Problem 1:
Answer these about the article on the martyred intellectuals, marking each answer (a), (b) or (c):
(a) In which two parts of the capital were the bodies of the slain intellectuals found?
(b) According to Abdus Sobahan, what does Bangladesh still not have?
(c) What kinds of events did several cultural organisations hold to mark the day?
Problem 2: In the article on the martyred intellectuals, rewrite the paragraph beginning "Marking the day, Road Transport and Bridges Minister" in one shorter sentence that keeps its main facts.
Problem 3: Please repeat the part of the article on the martyred intellectuals from "Marking the day, Road" up to and including "years after independence.".

The bodies of the slain intellectuals were found with signs of torture in the capital's Mirpur and Rayerbazar where monuments have been built to immortalise them.
Rabiul Alam -- an elderly local who came to pay tributes to the martyred intellectuals – said there is a banyan tree near the memorial, which bears numerous memories of the Independence War.
"People would be hung from the tree, tortured until death and dumped there," he recalled, alleging that encroachers have grabbed some of the areas adjacent to the memorial, including the tree.
In the meantime, many appeared at the Mirpur Martyred Intellectuals' Graveyard to pay homage to the country's brightest minds, lost just before its independence.
Retired government official Abdus Sobahan came to the Mirpur graveyard to pay tributes. He said, "We haven't been able to build the country as we wanted to according to the spirit and ideology of the Liberation War."
"If we talk about true democracy, Bangladesh still does not have it," he commented.
Marking the day, Road Transport and Bridges Minister and Awami League General Secretary Obaidul Quader also said that communal forces are still conspiring, even so many years after independence.
"We promise to uproot the poisonous tree of communalism. To do so, we have to be at one with the spirit of the Liberation War," he added.
Earlier in the morning, the president, prime minister and the speaker of the Parliament paid homage to the martyrs.
Several cultural organisations held different events, including plays, songs and poems to mark the day.

Information provided:
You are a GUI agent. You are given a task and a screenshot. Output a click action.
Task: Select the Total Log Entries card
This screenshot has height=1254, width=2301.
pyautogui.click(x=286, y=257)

Full output 1:
(a) Mirpur and Rayerbazar
(b) True democracy
(c) Plays, songs and poems

Full output 2: Obaidul Quader, Road Transport and Bridges Minister and Awami League General Secretary, said on the day that communal forces are still conspiring many years after independence.

Full output 3:
Marking the day, Road Transport and Bridges Minister and Awami League General Secretary Obaidul Quader also said that communal forces are still conspiring, even so many years after independence.